Anche la silice disciolta nell’acqua può provocare incrostazioni, insolubilizzandosi e formando depositi silicei fortemente aderenti. Le incrostazioni, avendo un basso coefficiente di trasmissione termica, causano danni assai gravi come la diminuzione del rendimento termico e spreco di combustibile, oltre a rotture di tubi e piastre che richiedono sostituzioni e fermate della caldaia.

Il fattore che per primo si prende in considerazione per giudicare la pericolosità di una incrostazione è il suo coefficiente di conduttività termica, poiché esso determina in larga misura la velocità di trasmissione del calore dai prodotti della combustione all’acqua attraverso la parete metallica incrostata.

La conduttività termica di una incrostazione dipende dal suo stato fisico, in particolare dalla densità: un materiale denso e compatto è meno nocivo di un materiale poroso.

L’effetto di un’ incrostazione è legato anche al suo spessore. Con l’aumentare del suddetto, aumenta anche il grado di surriscaldamento della lamiera, che sollecitata dalla pressione interna, può deformarsi e provocare rigonfiamenti. In corrispondenza di tali “bugnature”, l’incrostazione può facilmente fessurarsi o staccarsi, per cui l’acqua, venendo improvvisamente a contatto con la lamiera surriscaldata, vaporizza istantaneamente causando un rapido aumento locale di pressione e un eventuale scoppio.

La corrosione rappresenta un altro problema significativo, spesso più insidioso delle incrostazioni. Essa può essere causata da gas disciolti nell’acqua (ossigeno, anidride carbonica, idrogeno solforato), acidità carbonica o minerale, e altri fattori chimici. La corrosione, se non tempestivamente arrestata, porta a danni irreparabili ai componenti, che devono essere sostituiti.

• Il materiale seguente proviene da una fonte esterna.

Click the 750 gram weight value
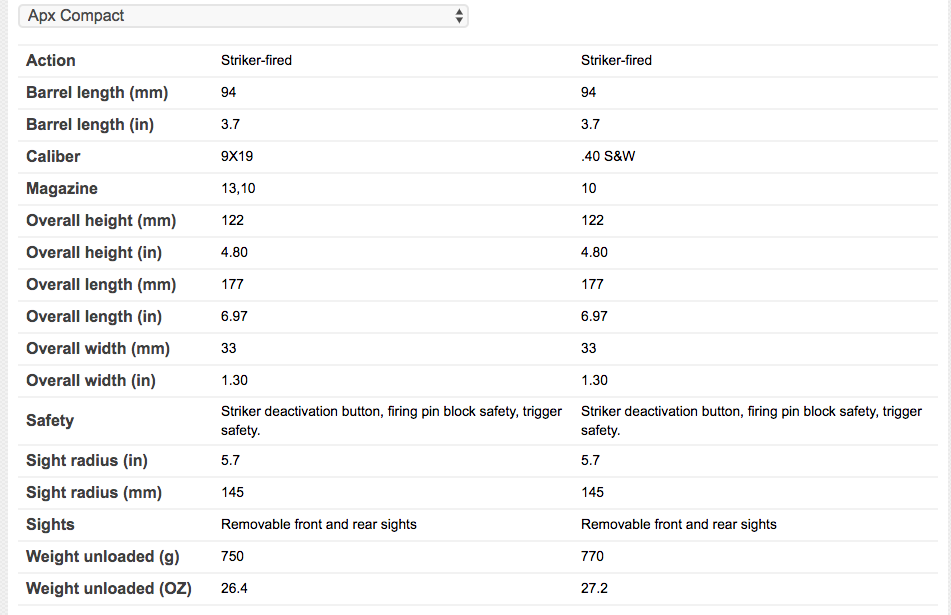Screen dimensions: 951x615 tap(232, 556)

Un caso particolare di corrosione è la fragilità caustica, che si verifica quando un trattamento alcalino dell’acqua causa una forte alcalinità idrata in caldaia. Questa condizione crea concentrazioni di idrato sodico in spazi capillari, provocando crepe nei metalli a causa di cedimenti intercristallini.

I trascinamenti e le ebollizioni rappresentano, mentre, fenomeni complessi dovuti a diverse cause.

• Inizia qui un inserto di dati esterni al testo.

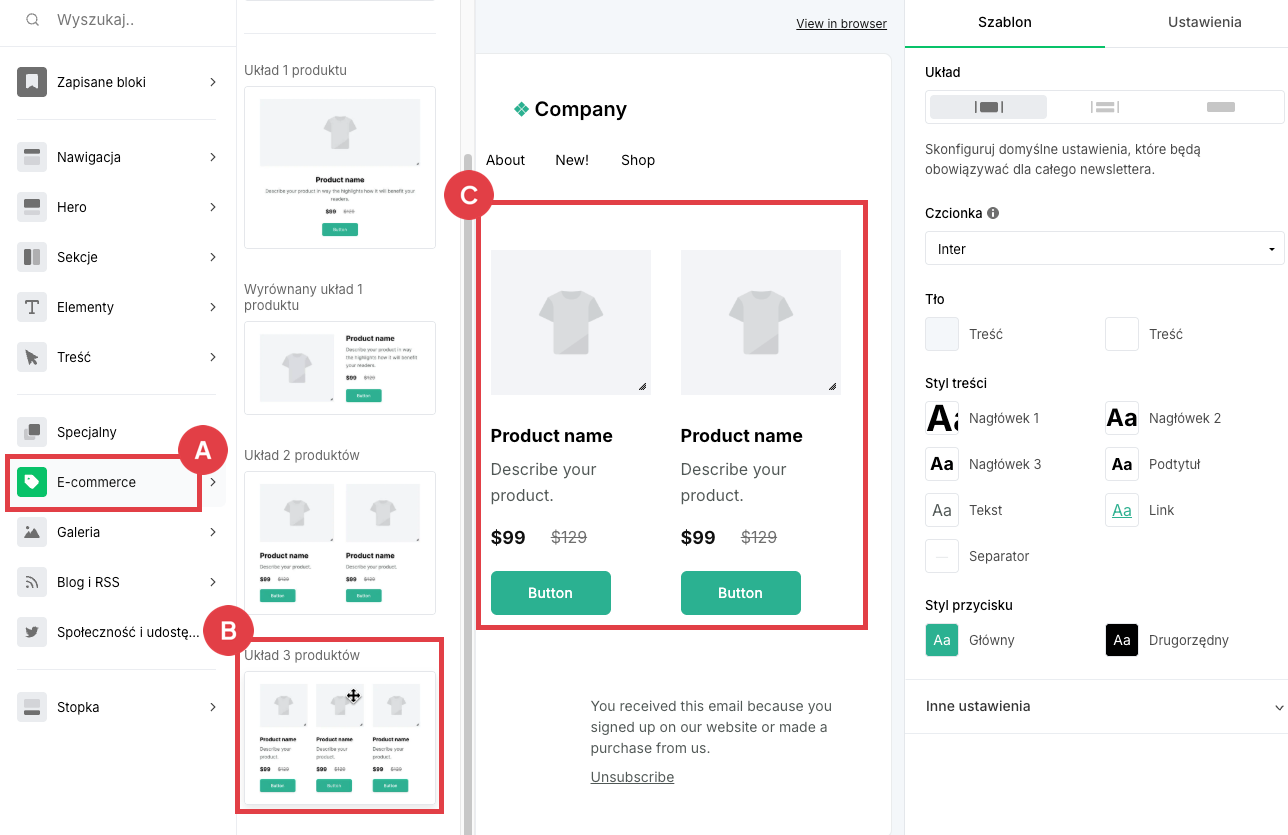This screenshot has height=835, width=1288.
Task: Open the View in browser link
Action: pyautogui.click(x=841, y=24)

Nella produzione del vapore prende il nome di trascinamento il trasporto, col vapore, di una certa quantità di acqua di caldaia e delle relative sostanze in essa disciolta o sospese. Le gocce d’acqua trascinate col vapore depositano i sali contenuti sugli organi con cui vengono a contatto formando incrostazioni molto dannose.

Molte volte è la stessa struttura del generatore di vapore che favorisce il verificarsi del fenomeno (ad es. se la camera di vapore è piccola o se la superficie evaporante è insufficiente). Molta influenza hanno pure condizioni di esercizio inadatte (ad es. pressione diversa da quella prescritta), oppure la presenza nell’acqua di sostanze che agevolano lo “schiumeggiamento” per la loro azione stabilizzante sull’involucro delle bolle di vapore.

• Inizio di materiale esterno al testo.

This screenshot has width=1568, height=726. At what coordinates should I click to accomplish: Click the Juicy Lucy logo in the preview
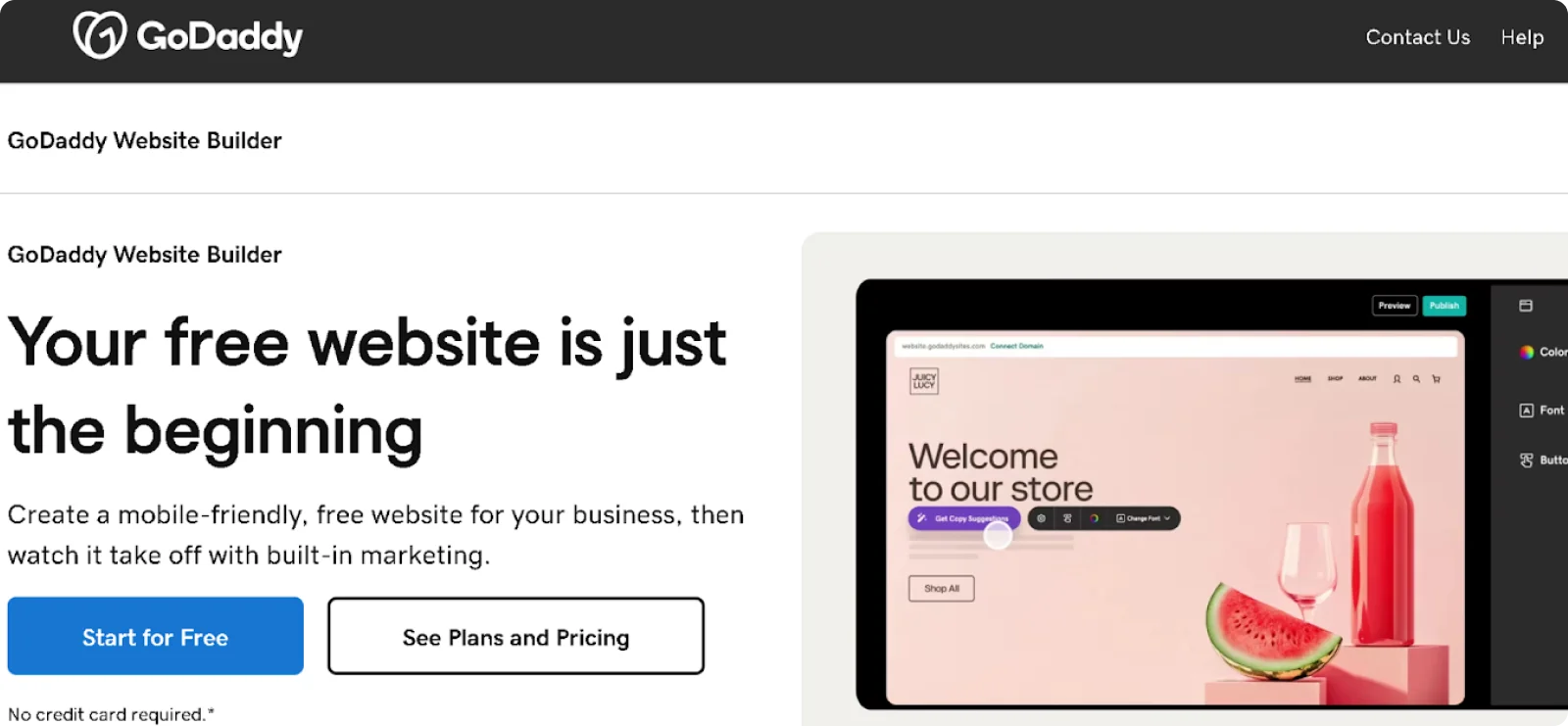[923, 381]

La formazione di schiuma in caldaia è favorita dalle seguenti sostanze:

  1. Sali disciolti in concentrazione elevata;
  2. Sostanze organiche provenienti dall’acqua di alimentazione;
  3. Residui di olio minerale portati in caldaia con le acque di condensazione di vapore di scarico da macchine;
  4. Un’elevata alcalinità, specialmente in presenza di olio e di sostanze organiche;
  5. Sostanze solide in sospensione, apportate dall’acqua di alimentazione (es. argilla), o derivanti da ossidi che si staccano dalle pareti durante l’esercizio.

Il trascinamento è da attribuirsi ad una incapacità delle bolle di vapore generate sulla superficie riscaldante, ad unirsi tra di loro (coalescenza) con facilità, come invece accade normalmente quando si vaporizza acqua distillata.

I sali disciolti nel vapore possono formare incrostazioni dannose sulle superfici con cui vengono a contatto, come condotte e turbine. Anche la presenza di sostanze grasse nell’acqua può contribuire ai trascinamenti, rendendoli difficili da controllare.

Un’adeguata gestione del contenuto di silice nell’acqua risulta fondamentale, soprattutto per le caldaie ad alta pressione, per evitare la deposizione di silice sulle pale delle turbine.

Si può ampiamente sostenere che al giorno d’oggi un adeguato trattamento dell’acqua è essenziale per il funzionamento efficiente e sicuro dei generatori di vapore industriali.